Why aging demographics will not hurt office markets

PERE’s latest online Passport event looked at the embattled asset class from the perspective of one future demand driver.

The opening salvo of PERE’s first Passport Connect webinar of the year began with a question.

“Do you think that aging populations are a nail in the coffin of the central office space?” PERE asked its audience as well as panelists Nick Axford, principal and chief economist at global real estate services firm Avison Young, and Neil Blake, global head of forecasting and analytics at brokerage and advisory firm CBRE.

The argument is predicated on the idea that with birth rates falling, and previous generations aging out of the workforce, the working age population would decrease and therefore less people would be in offices. The audience got first crack at answering the question, with a quick poll finding that 71 percent thought that no, aging populations were not going to kill offices.

This belief is not unfounded. Blake argued that central offices tend to be in cities, namely big capital cities and business centers around the world. Those markets are unlikely to suffer from a demographic perspective, he contended.

“Successful cities are all about attracting young people,” Blake said, adding that offices face a myriad of challenges brought on by the pandemic and that demographics are not one of the major reasons the asset class is being disrupted.

Axford was more effusive in his defense of city center office.

“A few years of pandemic-induced discovery of the benefits of flexible working are not enough to undo hundreds of years of the evolution of the way in which we work, and thousands, if not millions of years of human beings becoming social animals that want to engage face-to-face,” Axford said.

The difference between cities and countries

Japan serves as a great example of why the city center remains sought after in spite of the country’s declining population. Japan’s population peaked in 2010 at 128 million and has been steadily declining ever since, hitting 125 million in 2022. The population is also aging, with almost 38 percent of the country set to be 65 or over by 2050.

Tokyo, Japan’s largest city, however remains the largest city in the world by population. It suffered minor declines in population over the last couple of years, but has remained in growth mode over the long term despite the rest of the country suffering losses.

“It goes completely counter to this idea that national demographic slowdown is death to the city center,” Blake said. “It’s not just held its position, [Tokyo] has been one of the big success stories of the developed world.”

This trend is consistent with what the global property market has seen over the last cycle.

“Just the fact we have got a slowing working age population in Europe as a whole or in Japan or in the UK doesn’t necessarily mean that London and Paris and Tokyo are going to suffer,” Blake said.

### Using the information
1. Answer these questions from the article on aging demographics and office markets:
(a) What percentage of the audience said in the poll that aging populations would not kill offices?
(b) In what year did Japan's population peak, and at what size?
(c) What position does Neil Blake hold at CBRE?
2. Can you retype the stretch of the article on aging demographics and office markets from "The opening salvo" through "to kill offices.", word for word?

### Excerpted data
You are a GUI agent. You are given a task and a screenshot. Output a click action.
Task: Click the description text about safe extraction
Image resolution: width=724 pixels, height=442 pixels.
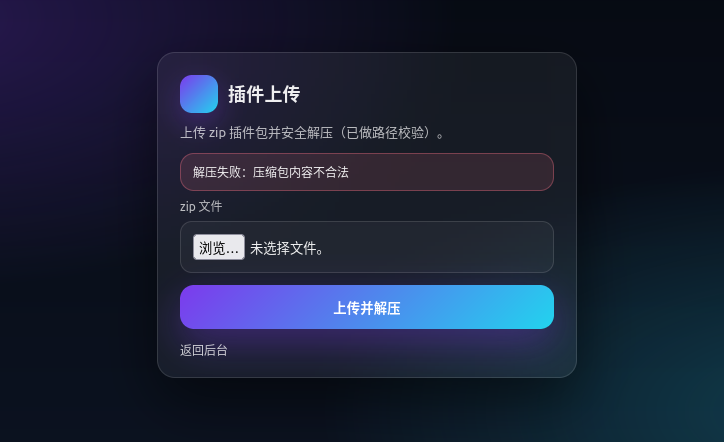pos(313,133)
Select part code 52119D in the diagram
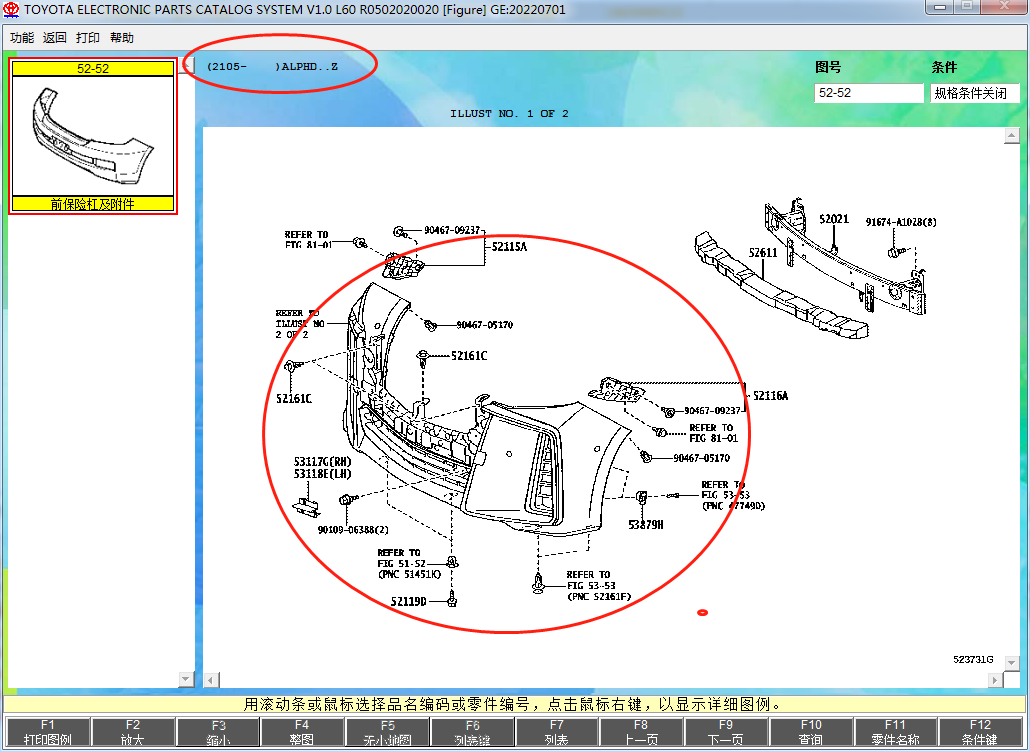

### Solution list
1.
(a) 71 percent
(b) 2010, at 128 million
(c) Global head of forecasting and analytics

2.
The opening salvo of PERE’s first Passport Connect webinar of the year began with a question.

“Do you think that aging populations are a nail in the coffin of the central office space?” PERE asked its audience as well as panelists Nick Axford, principal and chief economist at global real estate services firm Avison Young, and Neil Blake, global head of forecasting and analytics at brokerage and advisory firm CBRE.

The argument is predicated on the idea that with birth rates falling, and previous generations aging out of the workforce, the working age population would decrease and therefore less people would be in offices. The audience got first crack at answering the question, with a quick poll finding that 71 percent thought that no, aging populations were not going to kill offices.